Our regular column devoted to readers' hints and lips about their recording equipment, instruments, software and playing techniques.
If you have discovered any special techniques or tricks on your instruments or recording equipment that might help other readers, send them to us. The sender of the best tip each month will win a prize. This month we are awarding 2 FREE Rendar mains interference filters.
It isn't well publicised, but many MIDI expanders have an interesting feature which it may be useful for readers to know more about.
Normally, it is stated that expanders expect to see an Active Sensing byte (FEh) at least every 300 milliseconds - and if they don't receive them then they mute the output. However, many MIDI expanders actually behave in a slightly different way. If you send them an Active Sensing byte then they will expect to continue receiving them. If you never send any Active Sensing bytes then they will not expect to see any and thus will not go into the mute condition.
You can run into problems with muting expanders when you try filtering out Active Sensing messages on the input or output of sequencers. If you use a MIDI switching device to 'hold' chords on an expander by preventing Note-Offs reaching the expander, you must ensure that you don't send any Active Sensing bytes. Conversely, you can exploit the effect by deliberately sending only one Active Sensing byte at the start of a phrase. You now have the rather obscure effect of notes which sustain on the master keyboard, but which mute on the expander after a third of a second. You can revert to normality by sending Active Sense bytes again.
Martin Russ, Ipswich.
Here's a useful tip for those pioneering readers like me who actually attempt to sample their own sounds!
Most samplers on the market make use of a threshold detection circuit on the sampling input, and the threshold level must be defined by the user before sampling a sound. If the threshold is set too low, the sample you take is very often accompanied by background noise (and hiss if the sound source is on tape or record - we don't all own CD players yet!). In an attempt to cut out the unwanted noise most people tend to set the threshold overly high, but this has the drastic result that the most important part of the sound - the very start of the note's 'attack' - is obliterated, making certain sounds virtually unrecognisable (a nice effect but not always desirable). Things are made worse when you try and sample non-percussive sounds which are characterised by their slow, gradual attack, such as a low bowed note on a cello.

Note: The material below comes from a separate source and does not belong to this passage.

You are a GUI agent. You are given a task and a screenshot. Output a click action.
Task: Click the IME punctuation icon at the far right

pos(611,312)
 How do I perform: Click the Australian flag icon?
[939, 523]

There's a simple way around this - you play a very short duration, loud percussive sound fractionally ahead of the start of the note you intend sampling. Being loud (and thus above the threshold level), this sound acts as a trigger, opens the gate, and initiates the sampling process. You can use a drum machine handclap or clave sound for the percussive trigger, or you can tap the ball of the microphone, bang a table-top or simply shout.
Replay the sample and you should now have a sound that begins with a loud click and is followed by the gradually increasing note. It's then just a matter of using the Truncate feature on your sampler (most good ones have this facility) to tidy things up - splice away the opening click/shout/pop or whatever from the start of the sample right up to the point where the note actually commences. If you do this carefully you should end up with a beautifully clean and realistic sample.
P. Underwood, Cumbria.
There is no substitute for your ears when equalising sounds, but it is helpful to have an idea of what frequencies will give the desired effect. Here are a few general guidelines.
Boosting the very low bass between 16 and 60Hz gives music a sense of power. Too much emphasis on this range makes the sound 'muddy'. The bass between 60 and 250Hz contains the fundamental notes of nearly all rhythm instruments, so EQing this range can alter the musical balance, making it sound 'fat' when boosted and 'thin' when cut. Too much boost can make the sound 'boomy'.
The midrange between 250Hz and 2kHz contains the low-order harmonics of most musical instruments and can introduce a telephone-like quality to music if boosted too much. Boosting the 500Hz to 1 kHz octave makes instruments sound horn-like, while boosting the 1kHz-2kHz octave makes them sound 'tinny'. Excess boosting in this range can quickly cause listener fatigue, so beware.
The upper midrange between 2—4kHz can mask the important speech recognition sounds if boosted and overboosting at 3kHz is guaranteed to tire the listener. Cutting the 3kHz range on instrumental backing tracks whilst simultaneously boosting slightly at 3kHz on vocal tracks can make the vocals much more audible without having to decrease the instrumental level in mixes where the voice would otherwise seem buried.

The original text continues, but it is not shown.